On the wall in one of the hallways of the Frankfurt headquarters hangs a painting called "Second Coming." Bathed in calm, soft colors, it shows Jesus as an athletic man with a center part and hair reaching far down his neck, like a 1970s pop icon. His arms are far outstretched, and he is accompanied by a host of female angels blowing trumpets like at the Last Judgement: Christ's resurrection for the salvation of humanity is imminent. Faith is rarely so simple.

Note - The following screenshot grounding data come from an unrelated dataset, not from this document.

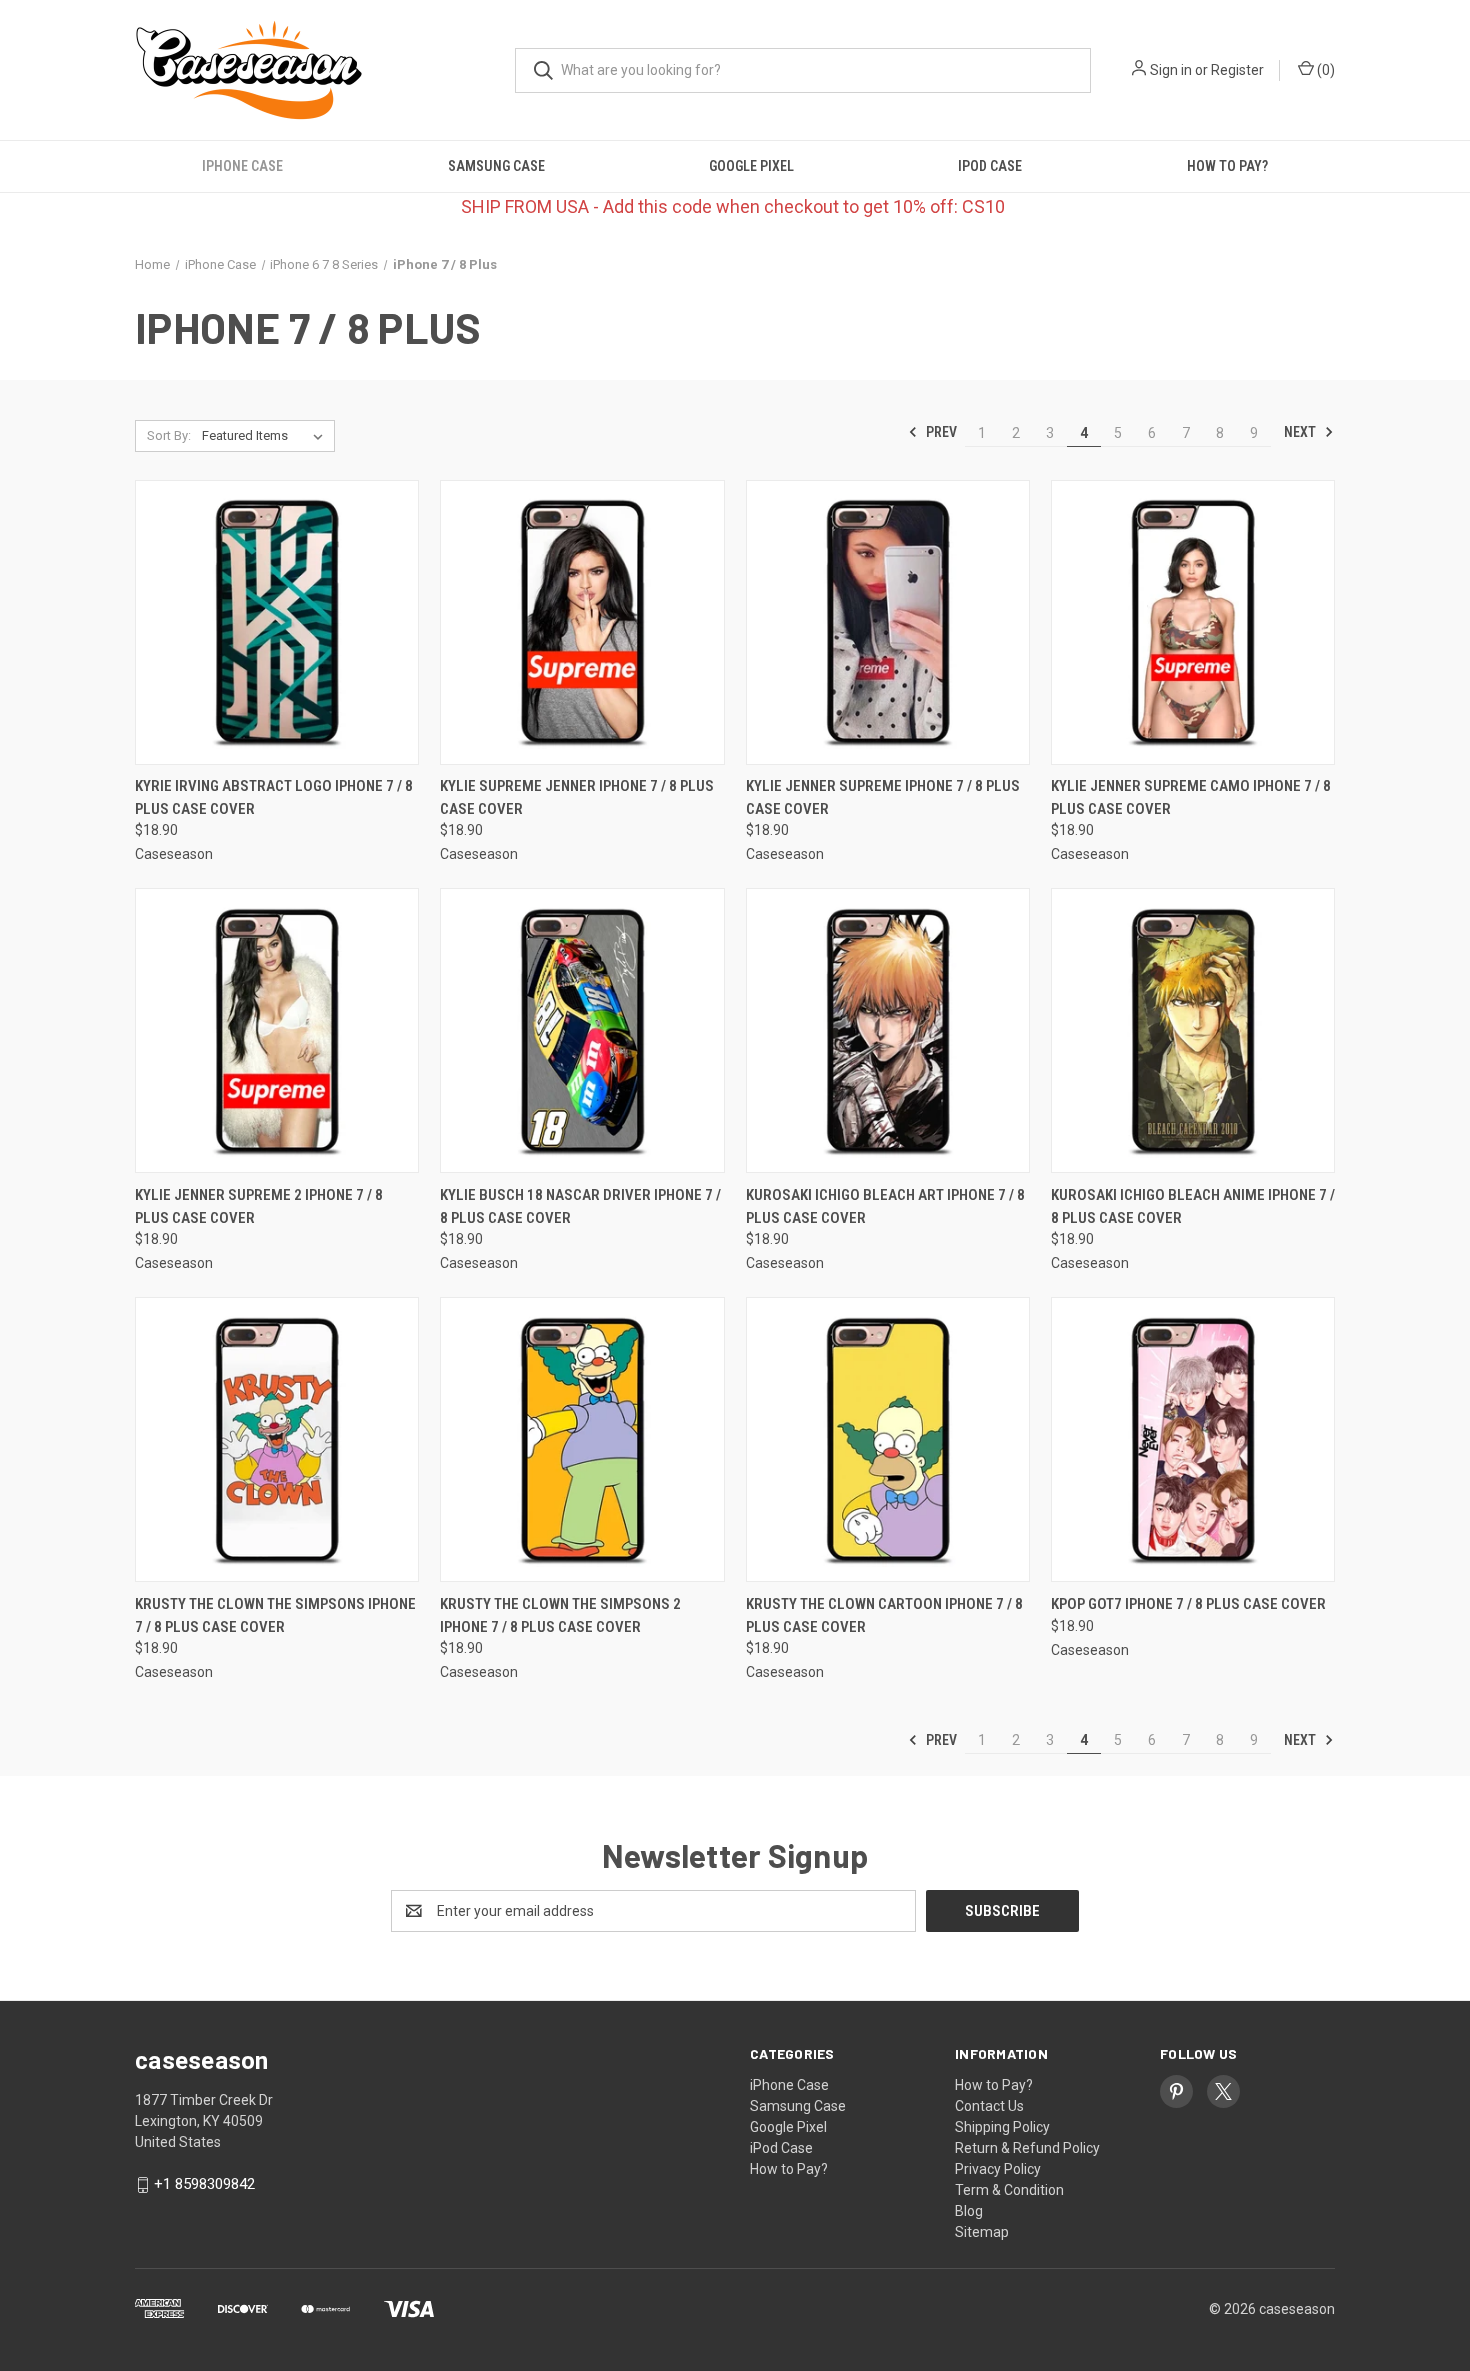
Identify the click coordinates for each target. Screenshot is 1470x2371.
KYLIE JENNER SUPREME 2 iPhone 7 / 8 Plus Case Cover (259, 1206)
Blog (969, 2211)
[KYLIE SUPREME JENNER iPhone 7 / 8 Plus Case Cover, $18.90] (582, 622)
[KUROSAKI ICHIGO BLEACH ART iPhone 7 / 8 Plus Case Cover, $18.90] (888, 1030)
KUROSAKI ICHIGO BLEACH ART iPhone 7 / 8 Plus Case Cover (885, 1206)
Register (1237, 70)
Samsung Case (496, 166)
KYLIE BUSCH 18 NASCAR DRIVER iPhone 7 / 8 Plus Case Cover (580, 1206)
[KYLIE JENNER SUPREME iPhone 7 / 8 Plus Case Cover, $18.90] (888, 622)
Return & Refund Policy (1027, 2148)
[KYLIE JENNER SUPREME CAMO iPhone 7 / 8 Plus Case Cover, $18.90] (1193, 622)
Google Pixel (751, 166)
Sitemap (982, 2232)
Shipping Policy (1002, 2127)
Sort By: (169, 435)
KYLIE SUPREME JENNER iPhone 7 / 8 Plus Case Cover (577, 797)
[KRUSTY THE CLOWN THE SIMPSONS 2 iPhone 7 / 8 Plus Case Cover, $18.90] (582, 1439)
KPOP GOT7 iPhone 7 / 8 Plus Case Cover (1188, 1604)
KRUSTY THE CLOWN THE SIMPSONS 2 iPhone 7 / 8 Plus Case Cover (560, 1615)
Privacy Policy (998, 2169)
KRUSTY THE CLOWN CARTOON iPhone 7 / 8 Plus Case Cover (884, 1615)
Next (1301, 432)
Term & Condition (1009, 2190)
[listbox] (266, 436)
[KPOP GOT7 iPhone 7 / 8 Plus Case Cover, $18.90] (1193, 1439)
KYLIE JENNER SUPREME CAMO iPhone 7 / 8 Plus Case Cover (1191, 797)
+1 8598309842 (204, 2184)
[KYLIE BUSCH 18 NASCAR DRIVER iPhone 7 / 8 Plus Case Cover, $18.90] (582, 1030)
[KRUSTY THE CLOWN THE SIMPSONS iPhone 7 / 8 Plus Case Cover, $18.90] (277, 1439)
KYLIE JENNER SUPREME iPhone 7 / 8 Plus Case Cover (883, 797)
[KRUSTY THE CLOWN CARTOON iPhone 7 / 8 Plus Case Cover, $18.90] (888, 1439)
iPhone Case (242, 166)
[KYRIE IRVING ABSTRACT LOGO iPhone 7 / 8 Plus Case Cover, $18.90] (277, 622)
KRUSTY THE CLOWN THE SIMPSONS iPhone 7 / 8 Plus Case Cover (275, 1615)
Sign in (1171, 70)
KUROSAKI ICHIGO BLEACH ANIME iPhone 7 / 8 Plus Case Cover (1193, 1206)
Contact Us (989, 2106)
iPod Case (990, 166)
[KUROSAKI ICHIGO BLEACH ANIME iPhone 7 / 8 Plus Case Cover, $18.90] (1193, 1030)
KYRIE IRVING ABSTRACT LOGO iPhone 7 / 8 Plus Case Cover (274, 797)
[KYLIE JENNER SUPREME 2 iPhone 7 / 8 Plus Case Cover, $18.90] (277, 1030)
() (1324, 70)
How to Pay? (1227, 166)
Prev (940, 432)
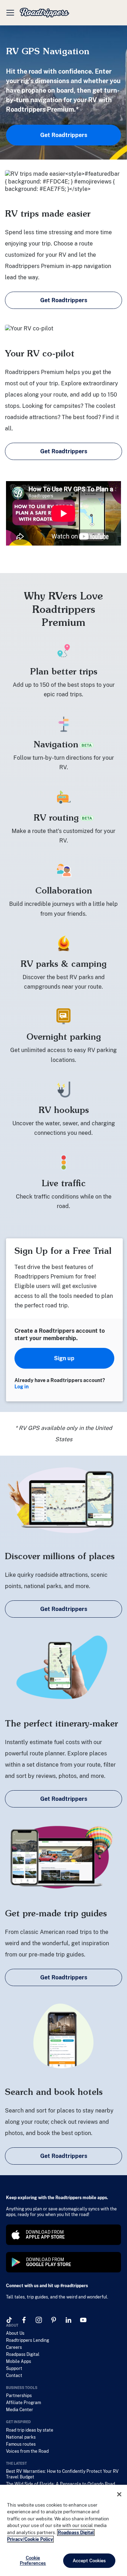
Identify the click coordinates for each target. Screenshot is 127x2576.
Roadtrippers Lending (27, 2340)
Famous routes (21, 2444)
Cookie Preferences (33, 2560)
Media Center (19, 2409)
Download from (45, 2235)
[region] (63, 2530)
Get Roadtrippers (63, 135)
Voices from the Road (27, 2451)
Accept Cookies (89, 2560)
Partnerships (19, 2395)
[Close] (119, 2494)
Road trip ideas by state (29, 2430)
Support (14, 2368)
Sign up (64, 1358)
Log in (21, 1386)
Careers (14, 2347)
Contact (14, 2375)
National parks (21, 2437)
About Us (15, 2333)
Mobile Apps (18, 2361)
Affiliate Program (23, 2402)
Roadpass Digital (23, 2354)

The Mormons are a product of the 19th century, born mainly from the spirit of US Protestantism, and they are now the fourth-largest denomination in their country. There is nothing sophisticated or even intellectual about their faith. Mormons don't strive to harmonize faith and reason, like the pope, any more than they try to develop a theodicy, or a justification of God in the face of worldly misery, like entire armies of theologians from other faiths.
A pinch of Plato (all humans are spiritual beings even prior to birth) plus the Christian Sermon on the Mount and the capricious self-admiration of the first Mormon, Joseph Smith, who said that an angel had appeared to him and led him to a stone case with "golden plates" and ancient characters, which he was able to read using "prophet's spectacles" -- that's all the Church of Jesus Christ of Latter-day Saints expects the faithful to cope with.
The Mormons want their teachings to be that simple, which is why they don't have an elitist body of priests to develop elaborate interpretations of their faith. Theirs is a lay church. But the laypersons receive no money from the church: On the contrary, they donate a 10th of what they earn. Uchtdorf, for example, lives off his Lufthansa pension. And he says he has no right to a house or other comforts in Salt Lake City. At most, apostles like him receive compensation for their travel costs.
The prophets give the faithful advice on how to lead a god-fearing life, since the End, or Armageddon, is near. Mormons don't smoke or drink, and caffeine is likewise a no-no. To them, God is a flesh-and-blood being -- married of course. And Mormons that make it to heaven move there with the wife they married on Earth.
But the Mormon Church is a church in motion. They are strong believers, and they seek expansion rather than an intensification of their piety. Mormons roam the world; still they like nothing more than the company of other Mormons. They withdraw into their temples, where non-Mormons are not allowed to enter. Why? "Because the temples are holy to us," says Uchtdorf.
And why such precaution? "We were persecuted, especially at the beginning. We were outlawed," the apostle says, referring to the period until the end of the 19th century, when Mormons roamed all over the United States, ostracized as persons who had strayed from the true faith. Joseph Smith, the first prophet, was shot in 1844. The Mormon pioneer trail found its own Rome in a valley by the banks of a salt lake, where the faithful laid the foundation stone for their largest and most important temple, a giant white granite construction in a city they named Salt Lake City.
But why are the Mormons so enormously popular today? Theirs is a "living faith," says Uchtdorf, and he smiles a winning smile. "Many things in life are represented in a complicated way, but our simplification of life down to its meaning makes sense to people."